FDA grants orphan drug designation for Duchenne muscular dystrophy treatment
Stealth BioTherapeutics Corp. announced that the FDA has granted orphan drug designation to elamipretide for the treatment of Duchenne muscular dystrophy.
The company also announced in a press release that the FDA’s division of neurology has granted a meeting request to discuss a development path for elamipretide in combination with products within the approved therapeutic class of exon-skipping phosphorodiamidate morpholino oligomers.

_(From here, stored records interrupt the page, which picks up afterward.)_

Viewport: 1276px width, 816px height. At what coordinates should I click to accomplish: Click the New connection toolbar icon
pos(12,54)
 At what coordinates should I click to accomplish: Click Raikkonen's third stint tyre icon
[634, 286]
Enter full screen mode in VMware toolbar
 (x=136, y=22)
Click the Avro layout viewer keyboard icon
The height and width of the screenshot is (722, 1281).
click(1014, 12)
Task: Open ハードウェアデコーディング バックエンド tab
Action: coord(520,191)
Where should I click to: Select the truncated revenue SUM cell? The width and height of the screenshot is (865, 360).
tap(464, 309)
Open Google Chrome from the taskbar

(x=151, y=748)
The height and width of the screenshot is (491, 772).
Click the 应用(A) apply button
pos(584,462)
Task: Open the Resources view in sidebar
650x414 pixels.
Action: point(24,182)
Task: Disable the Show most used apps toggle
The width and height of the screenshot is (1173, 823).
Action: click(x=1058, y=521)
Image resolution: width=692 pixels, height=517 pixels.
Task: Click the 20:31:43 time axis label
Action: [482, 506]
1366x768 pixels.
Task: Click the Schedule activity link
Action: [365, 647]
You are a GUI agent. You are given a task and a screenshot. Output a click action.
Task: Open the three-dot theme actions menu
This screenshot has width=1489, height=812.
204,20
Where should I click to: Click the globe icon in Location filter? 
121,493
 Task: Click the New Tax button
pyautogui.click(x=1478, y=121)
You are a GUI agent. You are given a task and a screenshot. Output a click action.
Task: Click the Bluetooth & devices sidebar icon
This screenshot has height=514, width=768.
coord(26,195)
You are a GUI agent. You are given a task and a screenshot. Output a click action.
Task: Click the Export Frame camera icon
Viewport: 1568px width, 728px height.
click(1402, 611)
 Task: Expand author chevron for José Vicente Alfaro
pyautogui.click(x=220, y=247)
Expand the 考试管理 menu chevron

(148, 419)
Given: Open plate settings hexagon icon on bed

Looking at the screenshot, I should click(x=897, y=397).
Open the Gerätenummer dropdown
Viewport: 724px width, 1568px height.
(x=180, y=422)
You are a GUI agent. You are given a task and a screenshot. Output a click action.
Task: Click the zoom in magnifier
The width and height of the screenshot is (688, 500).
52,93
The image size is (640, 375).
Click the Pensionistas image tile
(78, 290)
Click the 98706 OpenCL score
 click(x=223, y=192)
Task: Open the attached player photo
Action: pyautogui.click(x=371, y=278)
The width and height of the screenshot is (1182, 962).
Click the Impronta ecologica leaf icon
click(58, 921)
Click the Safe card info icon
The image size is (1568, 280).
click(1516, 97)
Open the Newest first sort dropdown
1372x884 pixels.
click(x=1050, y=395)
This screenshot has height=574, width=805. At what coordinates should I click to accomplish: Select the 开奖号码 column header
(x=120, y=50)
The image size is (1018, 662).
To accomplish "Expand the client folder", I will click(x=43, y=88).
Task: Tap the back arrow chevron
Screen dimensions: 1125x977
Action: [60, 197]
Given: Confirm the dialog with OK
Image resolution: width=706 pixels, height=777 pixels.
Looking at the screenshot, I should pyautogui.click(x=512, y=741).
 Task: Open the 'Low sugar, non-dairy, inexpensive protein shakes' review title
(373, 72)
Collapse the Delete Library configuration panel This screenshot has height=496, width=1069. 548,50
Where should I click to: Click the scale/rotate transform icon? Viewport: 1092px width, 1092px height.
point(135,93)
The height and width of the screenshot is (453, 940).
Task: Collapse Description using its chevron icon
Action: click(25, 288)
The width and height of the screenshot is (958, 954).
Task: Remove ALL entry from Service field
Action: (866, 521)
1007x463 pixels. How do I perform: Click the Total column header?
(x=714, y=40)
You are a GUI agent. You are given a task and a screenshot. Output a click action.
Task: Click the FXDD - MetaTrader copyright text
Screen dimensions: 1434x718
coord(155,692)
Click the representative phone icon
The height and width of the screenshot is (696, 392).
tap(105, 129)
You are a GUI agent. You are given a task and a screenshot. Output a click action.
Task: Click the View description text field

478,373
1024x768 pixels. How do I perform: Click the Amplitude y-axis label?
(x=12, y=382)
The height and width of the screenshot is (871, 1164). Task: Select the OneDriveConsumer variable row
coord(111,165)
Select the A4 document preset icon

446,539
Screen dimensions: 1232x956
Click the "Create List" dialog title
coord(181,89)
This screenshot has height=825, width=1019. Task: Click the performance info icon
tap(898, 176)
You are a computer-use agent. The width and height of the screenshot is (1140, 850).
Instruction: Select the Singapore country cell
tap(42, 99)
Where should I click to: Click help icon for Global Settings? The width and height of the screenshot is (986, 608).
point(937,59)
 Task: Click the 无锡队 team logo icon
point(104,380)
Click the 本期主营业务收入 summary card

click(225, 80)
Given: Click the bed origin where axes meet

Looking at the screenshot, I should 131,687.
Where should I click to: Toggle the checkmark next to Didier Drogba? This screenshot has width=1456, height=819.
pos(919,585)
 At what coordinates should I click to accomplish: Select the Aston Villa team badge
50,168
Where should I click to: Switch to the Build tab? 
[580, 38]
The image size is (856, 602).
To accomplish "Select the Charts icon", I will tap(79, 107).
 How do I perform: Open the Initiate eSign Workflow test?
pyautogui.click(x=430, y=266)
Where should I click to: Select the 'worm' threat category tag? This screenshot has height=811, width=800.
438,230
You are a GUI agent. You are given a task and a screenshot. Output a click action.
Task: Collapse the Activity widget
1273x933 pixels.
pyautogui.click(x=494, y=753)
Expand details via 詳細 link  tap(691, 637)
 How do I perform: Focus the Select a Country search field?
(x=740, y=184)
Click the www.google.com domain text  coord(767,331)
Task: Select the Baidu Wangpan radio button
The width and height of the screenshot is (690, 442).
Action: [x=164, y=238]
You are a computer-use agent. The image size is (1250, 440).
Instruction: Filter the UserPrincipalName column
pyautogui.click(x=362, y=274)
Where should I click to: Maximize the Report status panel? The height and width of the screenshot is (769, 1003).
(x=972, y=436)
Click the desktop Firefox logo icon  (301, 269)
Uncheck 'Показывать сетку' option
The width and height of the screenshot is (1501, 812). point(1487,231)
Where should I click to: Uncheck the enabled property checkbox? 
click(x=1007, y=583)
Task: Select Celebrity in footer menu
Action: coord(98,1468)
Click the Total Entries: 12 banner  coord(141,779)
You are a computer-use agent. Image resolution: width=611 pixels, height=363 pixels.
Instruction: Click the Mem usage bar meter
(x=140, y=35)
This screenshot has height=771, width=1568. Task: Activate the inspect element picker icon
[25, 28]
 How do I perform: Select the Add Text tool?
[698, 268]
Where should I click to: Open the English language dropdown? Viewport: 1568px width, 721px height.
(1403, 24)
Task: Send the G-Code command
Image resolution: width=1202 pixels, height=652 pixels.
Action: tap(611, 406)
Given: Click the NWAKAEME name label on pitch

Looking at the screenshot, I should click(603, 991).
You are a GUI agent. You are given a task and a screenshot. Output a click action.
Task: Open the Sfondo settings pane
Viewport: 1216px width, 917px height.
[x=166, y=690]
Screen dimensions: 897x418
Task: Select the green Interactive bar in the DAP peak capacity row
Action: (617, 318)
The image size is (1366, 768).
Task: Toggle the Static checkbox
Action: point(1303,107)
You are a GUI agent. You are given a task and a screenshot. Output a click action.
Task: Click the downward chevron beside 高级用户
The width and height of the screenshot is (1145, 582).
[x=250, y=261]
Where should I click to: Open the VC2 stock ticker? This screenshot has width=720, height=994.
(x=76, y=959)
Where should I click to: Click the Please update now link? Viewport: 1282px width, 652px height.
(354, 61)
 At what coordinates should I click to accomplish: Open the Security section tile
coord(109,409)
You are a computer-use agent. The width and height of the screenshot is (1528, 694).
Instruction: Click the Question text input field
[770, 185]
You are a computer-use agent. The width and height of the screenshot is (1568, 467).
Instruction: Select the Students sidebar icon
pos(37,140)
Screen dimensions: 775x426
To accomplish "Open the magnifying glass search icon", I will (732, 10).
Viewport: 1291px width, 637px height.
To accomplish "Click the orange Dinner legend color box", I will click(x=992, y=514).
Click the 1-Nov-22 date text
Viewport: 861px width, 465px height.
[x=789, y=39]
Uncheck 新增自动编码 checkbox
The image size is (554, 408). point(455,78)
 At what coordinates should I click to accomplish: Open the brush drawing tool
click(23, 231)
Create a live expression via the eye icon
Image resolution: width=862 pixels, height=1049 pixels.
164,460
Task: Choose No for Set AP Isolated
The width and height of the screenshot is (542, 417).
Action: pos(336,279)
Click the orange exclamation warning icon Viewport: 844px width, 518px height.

“We are pleased that the FDA has recognized the high unmet need for innovative treatments for [Duchenne muscular dystrophy],” Stealth CEO Reenie McCarthy said in the release. “We look forward to further discussions with the FDA regarding our development initiatives, which we hope will bring new options to patients suffering from this devastating disease.”
Duchenne muscular dystrophy (DMD) is an X chromosome-linked genetic disorder caused by mutations in the DMD gene, which encodes the dystrophin protein. DMD is a disease of muscle membrane instability, where the loss of dystrophin and mitochondrial dysfunction results in progressive muscle loss.
Typically diagnosed in children, DMD is initially associated with skeletal muscle dysfunction, which progresses to loss of ambulation in early adolescence and eventual assisted ventilation in early adulthood.